As regards the implementation of the law, there will still need to be cooperation between the Ministry of Economy (representing the Federal Government) and the Department of Economic Developmentin the concerned Emirate.
However, almost the entire responsibility and jurisdiction for licensing and overseeing public companies, and to some extend private joint stock companies, has been given to ESCA. There will only need to be limited cooperation on the subject of trade name approval and activity approval with the Ministry of Economy and the Department of Economic Development in the concerned Emirate.
A key question which always comes up is whether the UAE will allow foreigners to own more than 49% of a company incorporated in the UAE. This however will remain unchanged. Currently under the UAE Commercial Companies Law a foreigner can only own maximum of 49% of locally incorporated company, apart from companies incorporated in a free zone in which they can own 100%. However, free zone companies cannot trade within the United Arab Emirates and are limited to the areas within the free zone or trading with other countries.
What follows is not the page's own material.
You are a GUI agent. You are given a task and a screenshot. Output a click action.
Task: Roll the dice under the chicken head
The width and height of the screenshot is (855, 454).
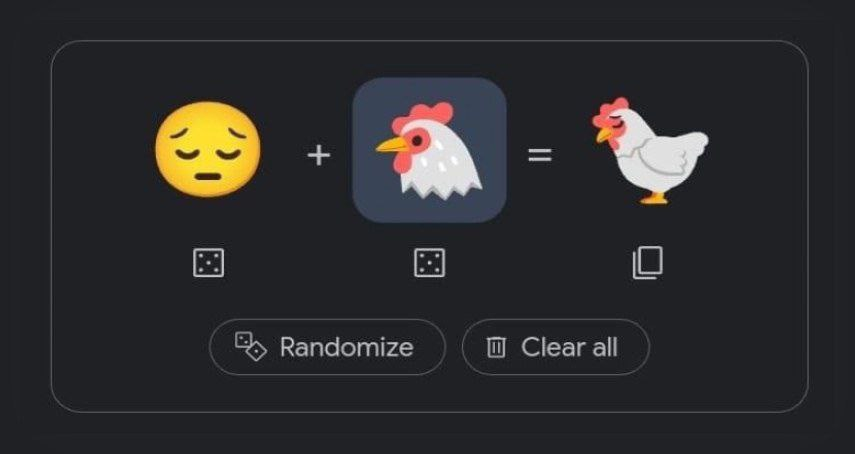[429, 263]

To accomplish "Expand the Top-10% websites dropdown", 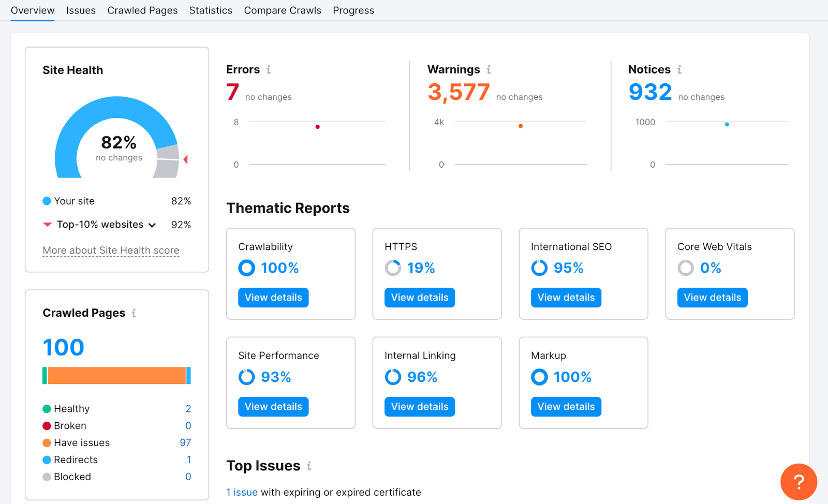I will [152, 225].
There has been discussion on whether to allow foreigners to own a percentage higher than 49%, however the general attitude of the Federal Government towards this is to leave this matter to be regulated by another law - the Investment Law - which is currently being discussed by the Federal Government and is available in draft. The law does however provide an article which entitles the Federal Cabinet Ministers to exempt certain companies from the 51:49 arrangement and so it may be foreigners, in certain circumstances and upon the approval of the Cabinet of Ministers, can be granted the ability to own more than 49%. This can to be done by submitting an application to the Cabinet of Ministers and it is likely that in due course a process will be provided for such applications to be granted or rejected. It is likely permission will only be granted in exceptional limited circumstances.
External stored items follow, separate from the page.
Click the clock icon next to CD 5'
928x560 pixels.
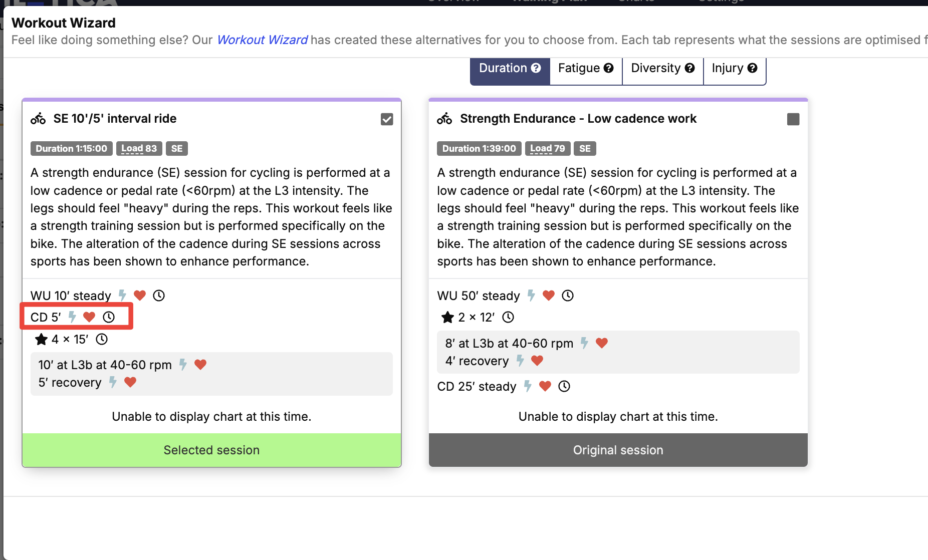[x=109, y=317]
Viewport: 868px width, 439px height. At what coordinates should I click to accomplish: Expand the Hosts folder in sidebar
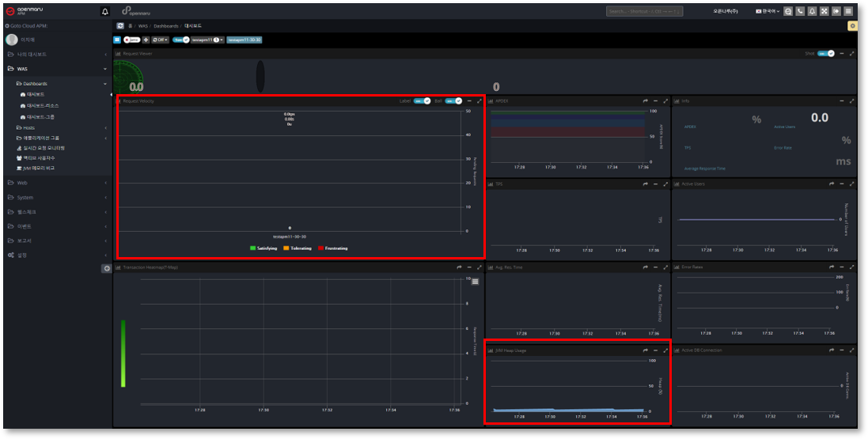click(x=28, y=127)
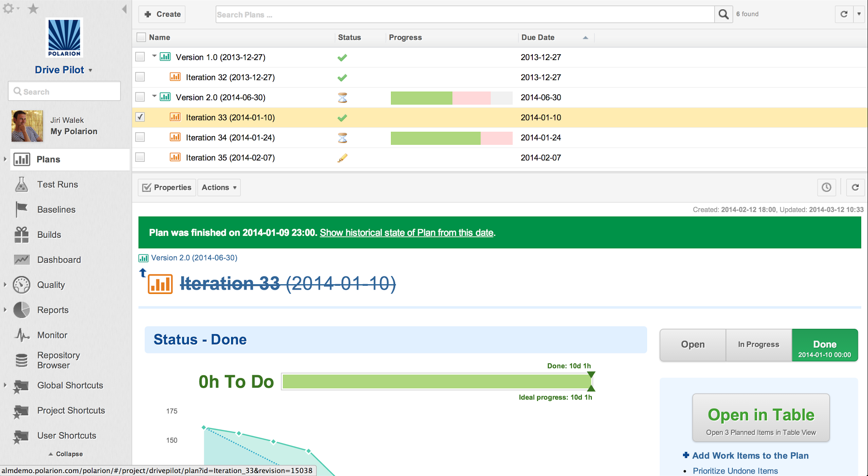
Task: Click the up arrow to parent plan
Action: click(143, 273)
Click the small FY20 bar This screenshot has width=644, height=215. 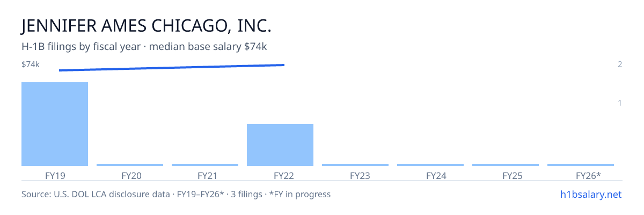(130, 165)
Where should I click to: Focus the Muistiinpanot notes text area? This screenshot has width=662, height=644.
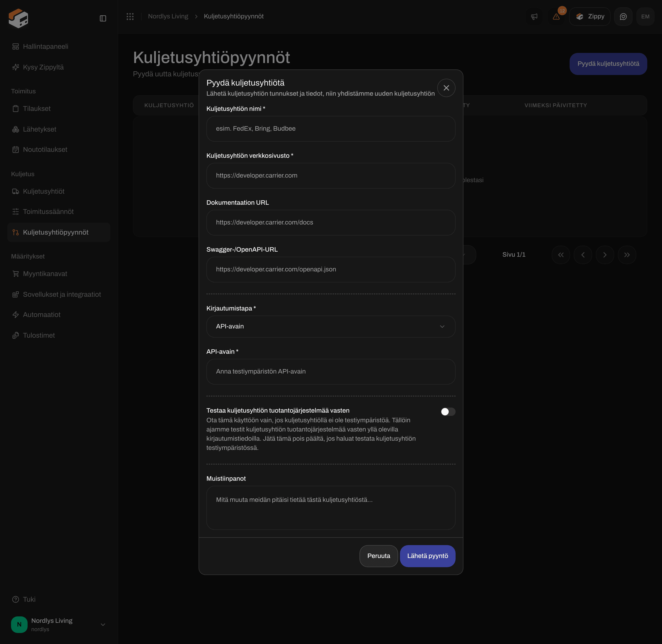coord(331,508)
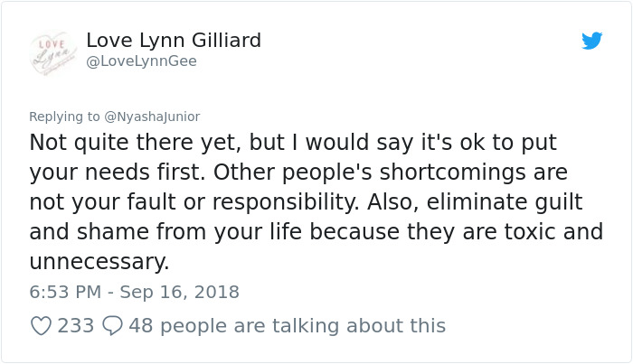Click the reply speech bubble icon

click(x=112, y=326)
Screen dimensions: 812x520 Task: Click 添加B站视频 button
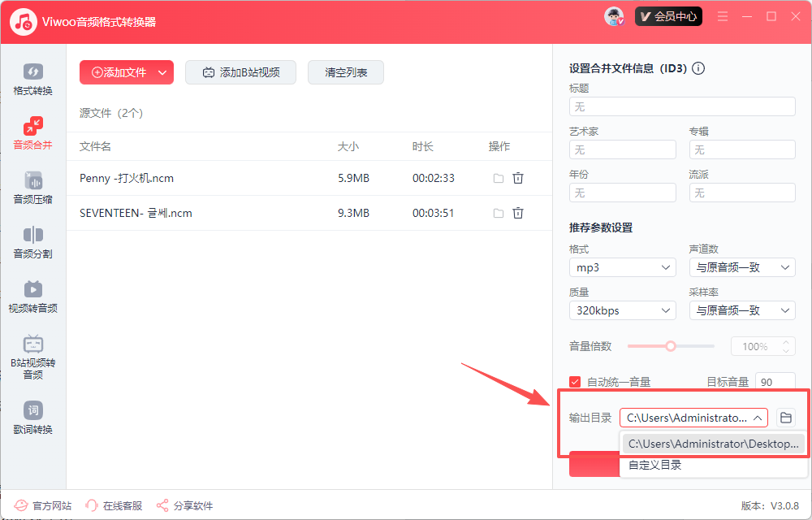pyautogui.click(x=240, y=72)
There has not been much change in the setting up of branches of foreign companies or representative offices. Both still require a sponsor, or what they call a local agent, to license foreign companies to be established in the UAE. However the law emphasizes the exclusive jurisdiction of the Ministry of Economy and Commerce at the Federal level for license approval and renewal of branch of foreign companies. Currently most of the branch offices, unless given an exception from the Executive Office, are limited in their activities of promotion and representation, and no trading right is granted to branch offices. It is argued that from the new draft law it may be possible for the Ministry of Economy and the Executive Office at the relevant Emirates to grant certain branch offices the right to trade. This however, is not yet clear and if granted it is likely to be in very limited circumstances.
The law has provided more stringent and transparent requirements for accounting, corporate governance and the auditing process. This will apply to all companies, including limited liability companies. It is clear from the law that the legislator is intending to tighten the supervision and the accounting standards of companies throughout the UAE and provide for better corporate governance to an international level.
Of course, companies and branch of foreign companies continue to benefit from the UAE’s no tax environment, and no tax or extra fees or charges will be levied on local companies or branches of foreign companies.
The law is expected to be enacted within the United Arab Emirates shortly and possibly before the summer of 2015. There are no major changes that current operating companies need to comply with or any deadlines to meet. It should prove to be a welcome revision of the UAE Commercial Companies Law.